Re: If soaps are dying...
> > > ... it will be a sad day for my mother when The Young
> and
> > > the Restless goes. She was a bank teller and scheduled
> > her
> > > lunch break around it. She's retired now. She's
> watched
> > it
> > > from day one. How's Y&R doing lately ratingswise?
> >
> > Isn't Y&R the longest running soap? (IIRC it came over
> from
> > radio)
> >
> > -A
> >
> That would be Guiding Light. As The World Turns also has
> been on the air much longer than Y&R.
>
> Y&R is still king of the hill in the ratings, though that
> hill has grown considerably smaller over the years.
General Hospital, Days Of Our Lives, One Life To Live,
and All My Children are also older than Y&R.
Y&R stays at about a 4 rating and there are no plans for
CBS to give it up. But to bring a little perspective
into the current soap situation, I have a book, published
in 1958, titled "A Thirty-Year History of Radio Programs:
1926-1956." It includes ratings, season-by-season for
every network show, daytime and nighttime, through January
1956. At that time, three shows were tied for first among
the radio soaps: Guiding Light, Helen Trent, and Young Dr.

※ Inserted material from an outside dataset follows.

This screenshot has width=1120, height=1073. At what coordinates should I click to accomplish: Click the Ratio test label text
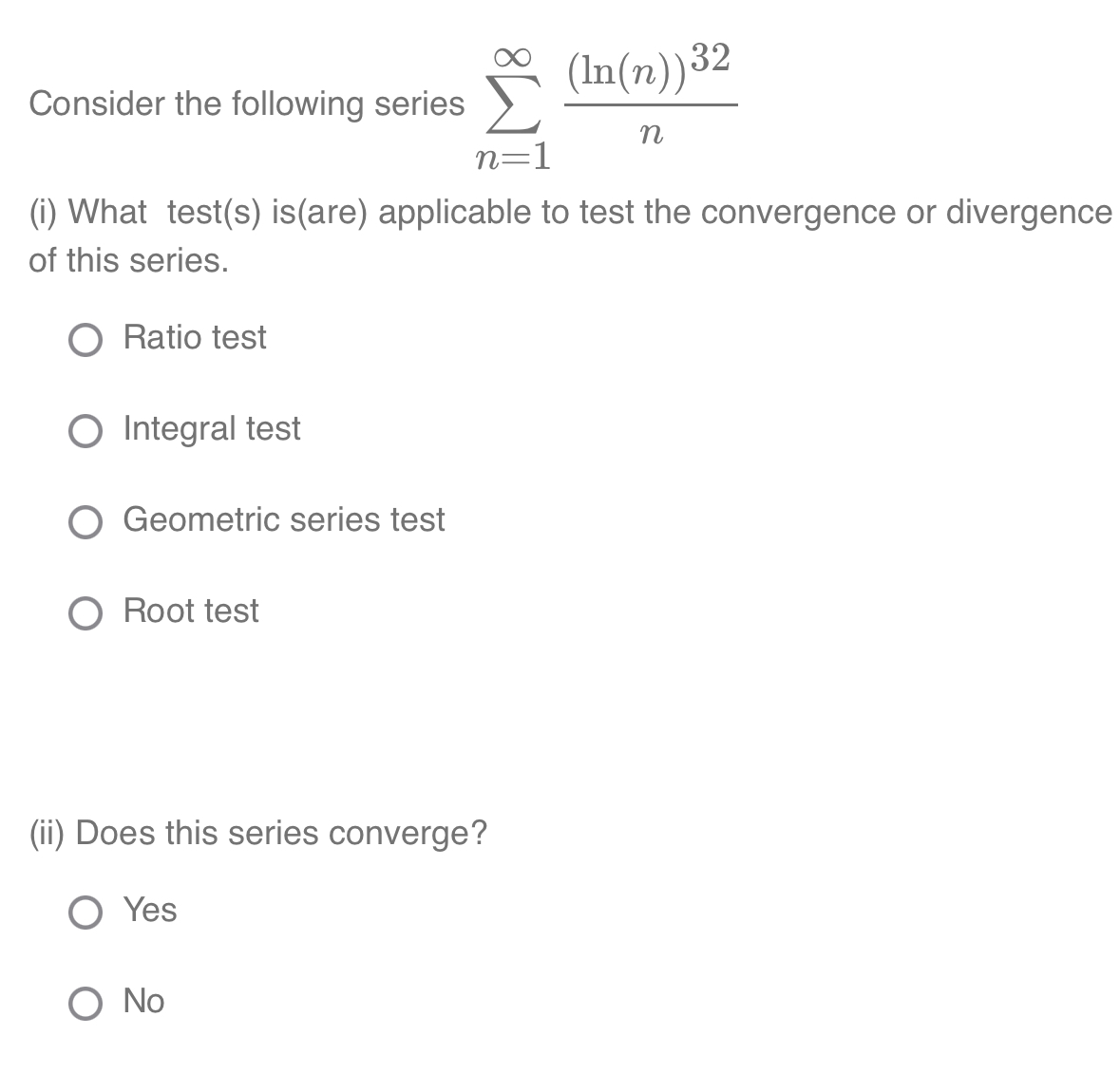pyautogui.click(x=194, y=337)
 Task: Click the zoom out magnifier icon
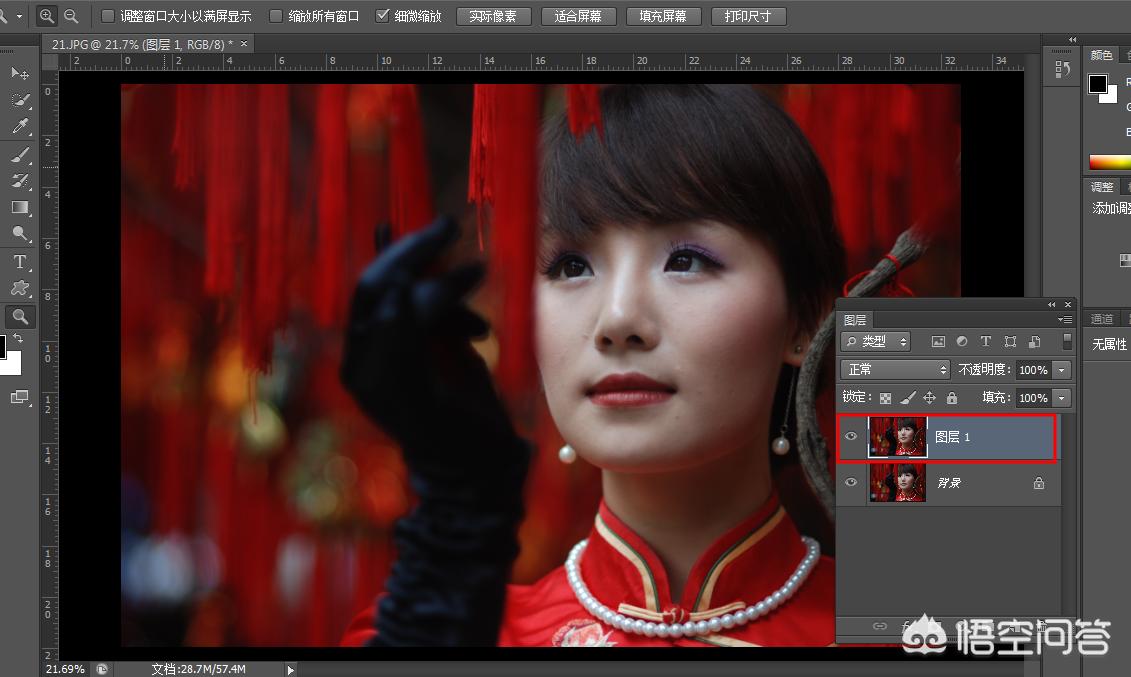[x=71, y=16]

Malone, each with a 4.7 rating. Three others had ratings
better than 4: Ma Perkins (4.5), Nora Drake (4.2), and
Road Of Life (4.1). All were on CBS; NBC's top-rated soap,
Pepper Young's Family, could manage only a 3.1; ABC had
only one, When A Girl Marries (3.2).
As a group, the radio soaps then were doing better than
most current soaps. And this is despite the inroads
of television! But five years later, every radio soap
was history. The advertiser support simply wasn't there anymore.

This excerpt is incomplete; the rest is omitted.